[To do]
Below are records; reproduce exactly the lines from the one that has "Open the snowCluster module menu" through the one that has "Click the Новый", ends included, and nothing more.

[Source data]
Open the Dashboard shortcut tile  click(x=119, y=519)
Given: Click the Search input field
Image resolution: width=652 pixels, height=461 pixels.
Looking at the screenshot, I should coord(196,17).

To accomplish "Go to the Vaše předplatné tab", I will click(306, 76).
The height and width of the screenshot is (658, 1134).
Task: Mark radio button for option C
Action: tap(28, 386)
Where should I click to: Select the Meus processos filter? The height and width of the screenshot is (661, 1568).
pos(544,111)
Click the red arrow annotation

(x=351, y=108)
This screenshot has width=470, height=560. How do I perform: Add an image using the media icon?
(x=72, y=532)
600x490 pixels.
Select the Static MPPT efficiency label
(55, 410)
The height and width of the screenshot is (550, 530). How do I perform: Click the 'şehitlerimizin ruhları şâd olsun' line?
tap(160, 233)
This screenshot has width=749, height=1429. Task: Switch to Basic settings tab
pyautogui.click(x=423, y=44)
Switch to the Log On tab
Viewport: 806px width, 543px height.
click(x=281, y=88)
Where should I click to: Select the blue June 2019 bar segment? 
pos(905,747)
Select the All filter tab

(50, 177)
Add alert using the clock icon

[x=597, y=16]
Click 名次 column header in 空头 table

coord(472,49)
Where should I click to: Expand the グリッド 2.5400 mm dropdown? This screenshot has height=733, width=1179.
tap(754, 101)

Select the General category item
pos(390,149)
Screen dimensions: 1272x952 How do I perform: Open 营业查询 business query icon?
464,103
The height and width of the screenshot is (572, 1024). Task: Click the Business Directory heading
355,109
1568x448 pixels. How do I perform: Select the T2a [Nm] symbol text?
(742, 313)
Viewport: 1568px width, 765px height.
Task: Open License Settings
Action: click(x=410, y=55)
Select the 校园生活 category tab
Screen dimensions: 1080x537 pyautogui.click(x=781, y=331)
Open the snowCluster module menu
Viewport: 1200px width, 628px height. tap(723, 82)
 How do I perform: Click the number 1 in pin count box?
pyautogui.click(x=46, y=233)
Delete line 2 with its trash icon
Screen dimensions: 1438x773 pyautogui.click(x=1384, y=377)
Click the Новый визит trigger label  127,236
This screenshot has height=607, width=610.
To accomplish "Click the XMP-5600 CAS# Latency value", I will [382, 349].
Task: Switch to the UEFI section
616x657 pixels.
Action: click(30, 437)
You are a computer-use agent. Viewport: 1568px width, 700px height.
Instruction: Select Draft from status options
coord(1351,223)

[Final answer]
Open the snowCluster module menu
Viewport: 1200px width, 628px height. tap(723, 82)
 How do I perform: Click the number 1 in pin count box?
pyautogui.click(x=46, y=233)
Delete line 2 with its trash icon
Screen dimensions: 1438x773 pyautogui.click(x=1384, y=377)
Click the Новый визит trigger label  127,236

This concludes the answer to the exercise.